Screenshot grounding data
- - -

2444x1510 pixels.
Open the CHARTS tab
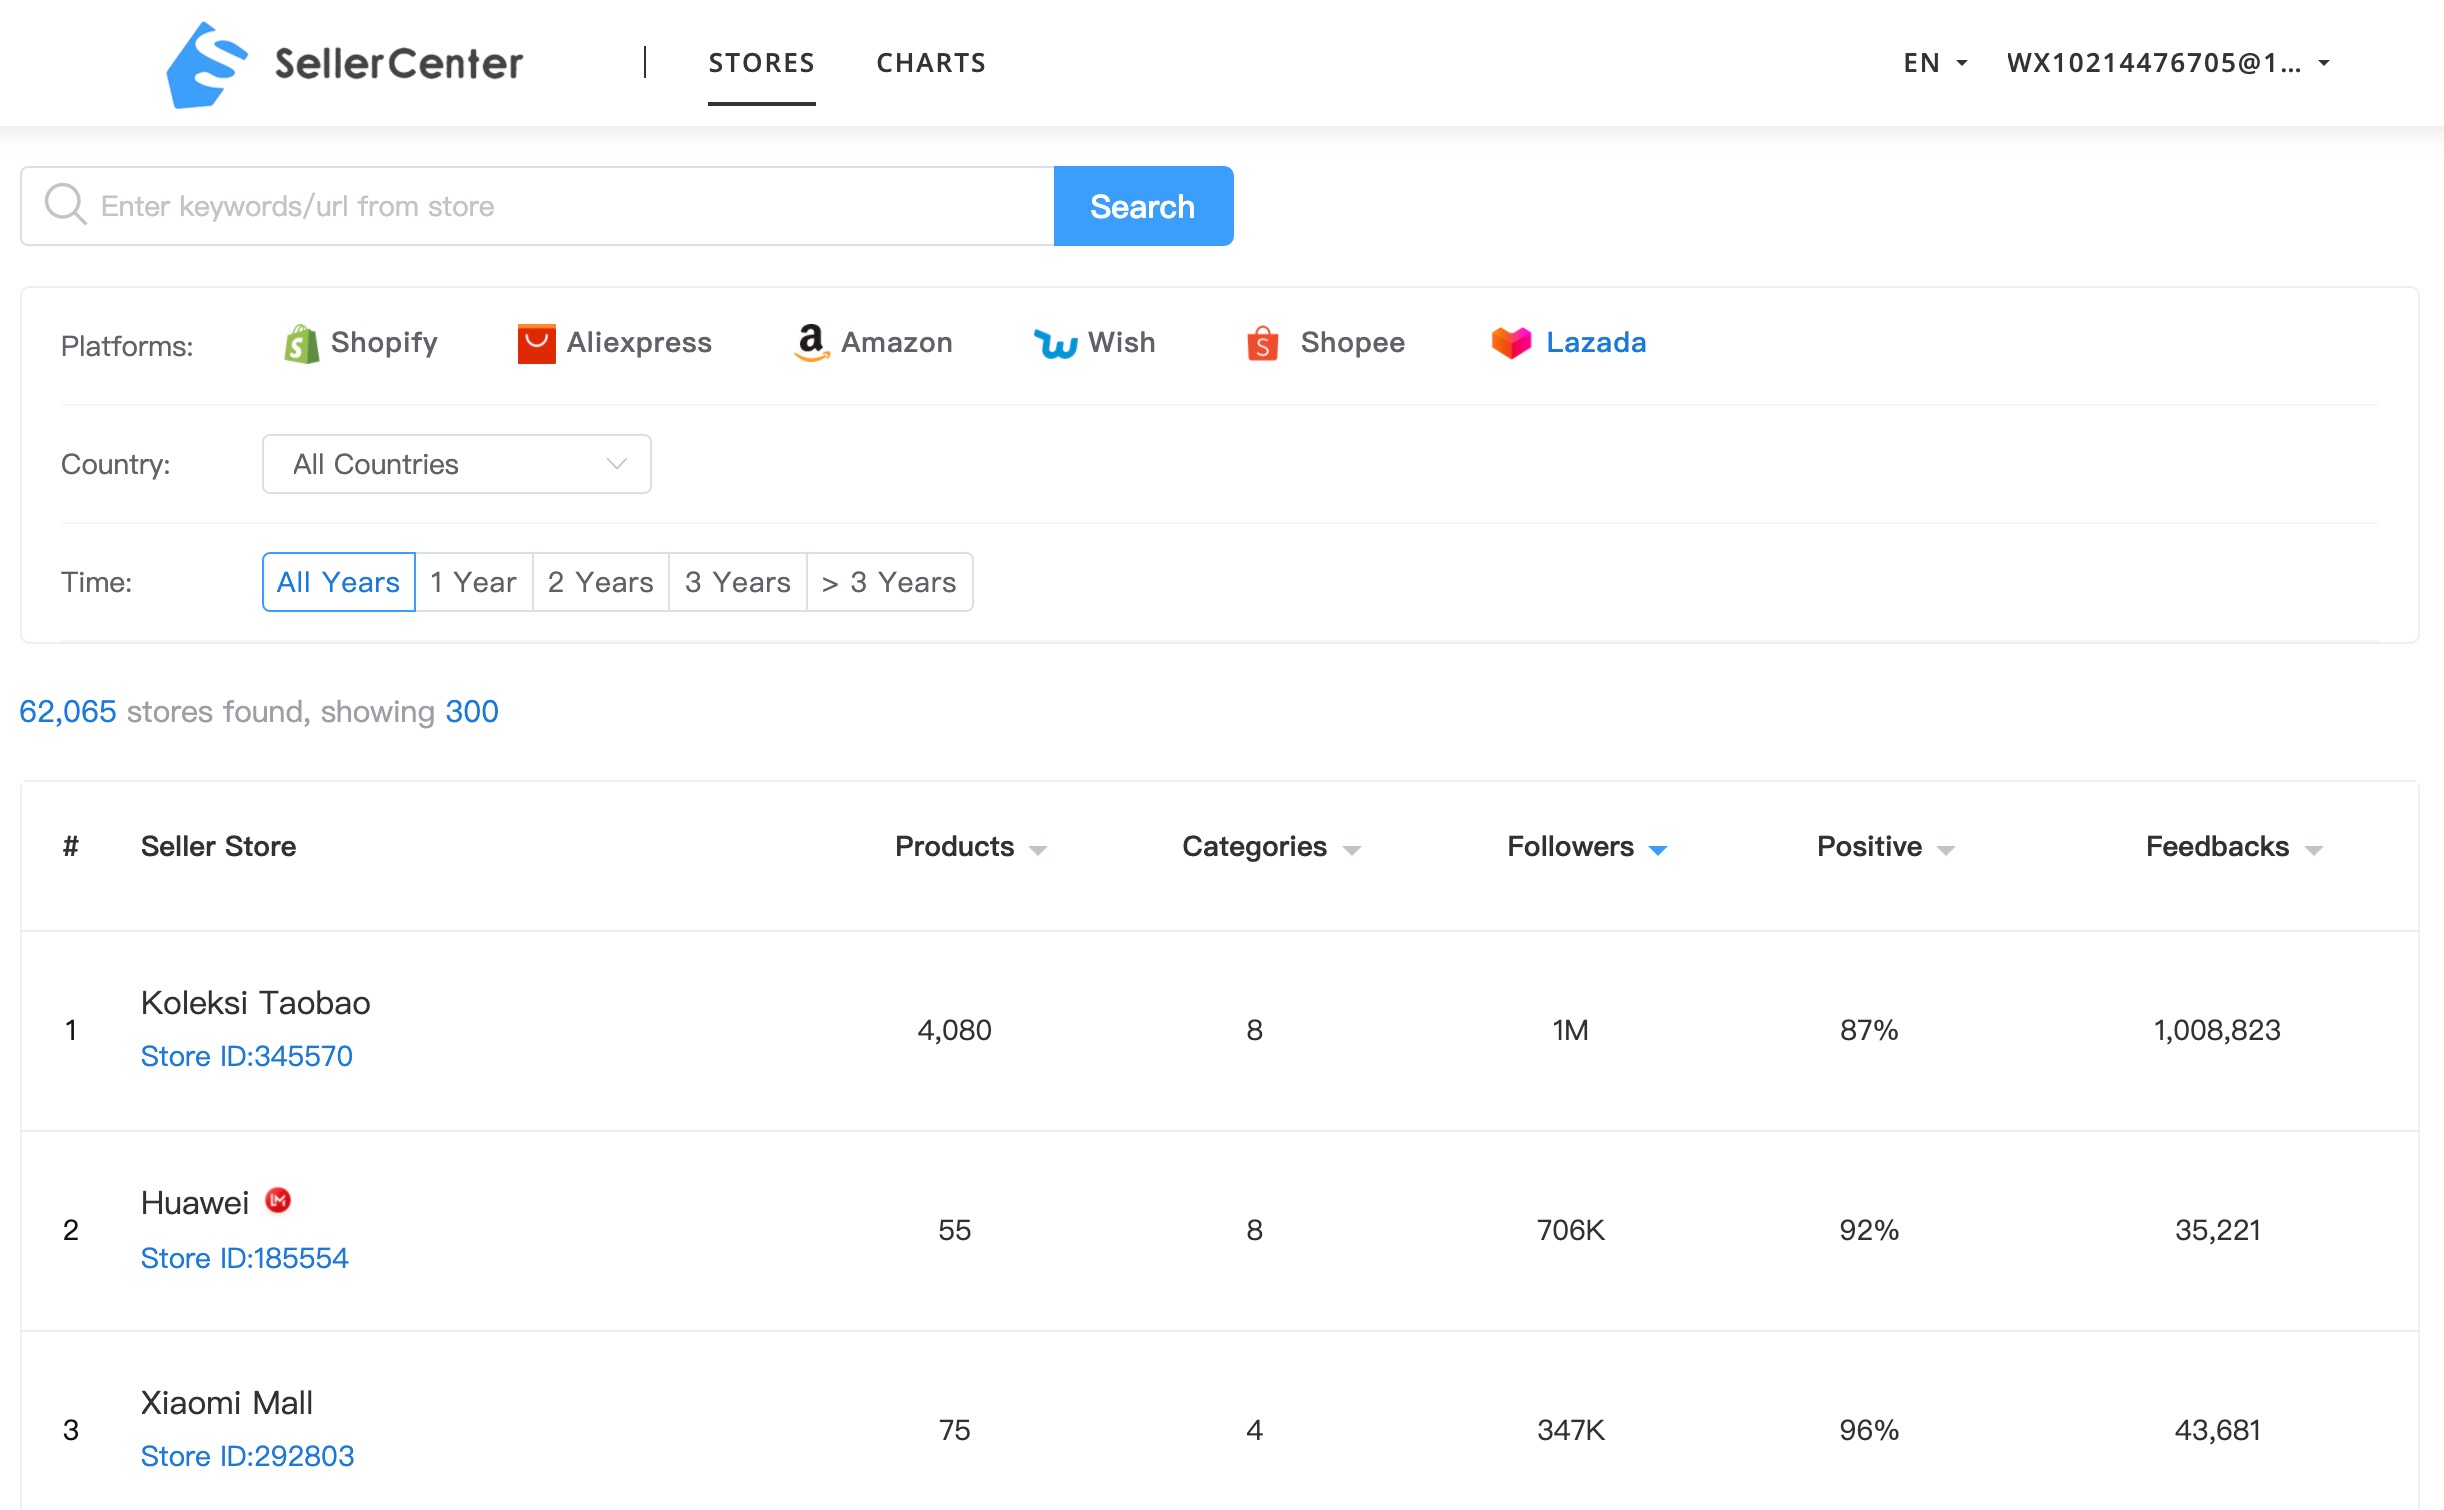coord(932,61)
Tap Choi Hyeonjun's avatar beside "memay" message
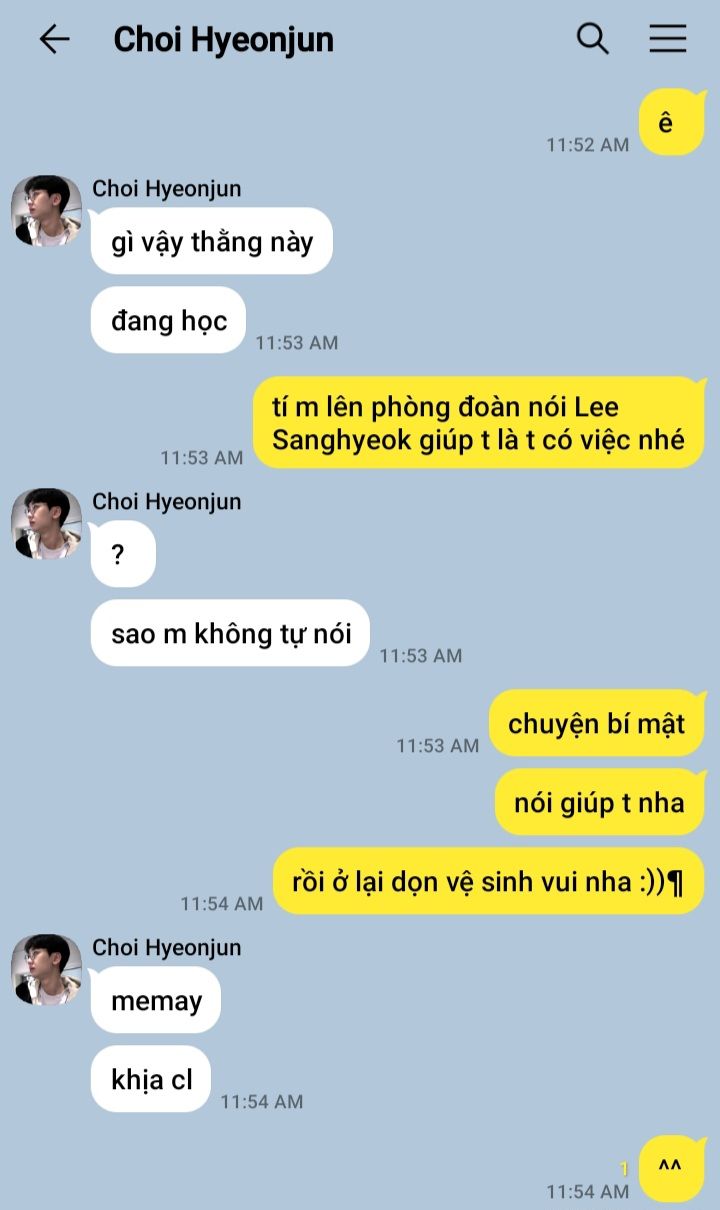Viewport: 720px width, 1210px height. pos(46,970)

- - -

Exercise directions>
Go through the entries above and write them out again exactly, images left behind.

Answer box>
2444x1510 pixels.
Open the CHARTS tab
coord(932,61)
Tap Choi Hyeonjun's avatar beside "memay" message
Viewport: 720px width, 1210px height. pos(46,970)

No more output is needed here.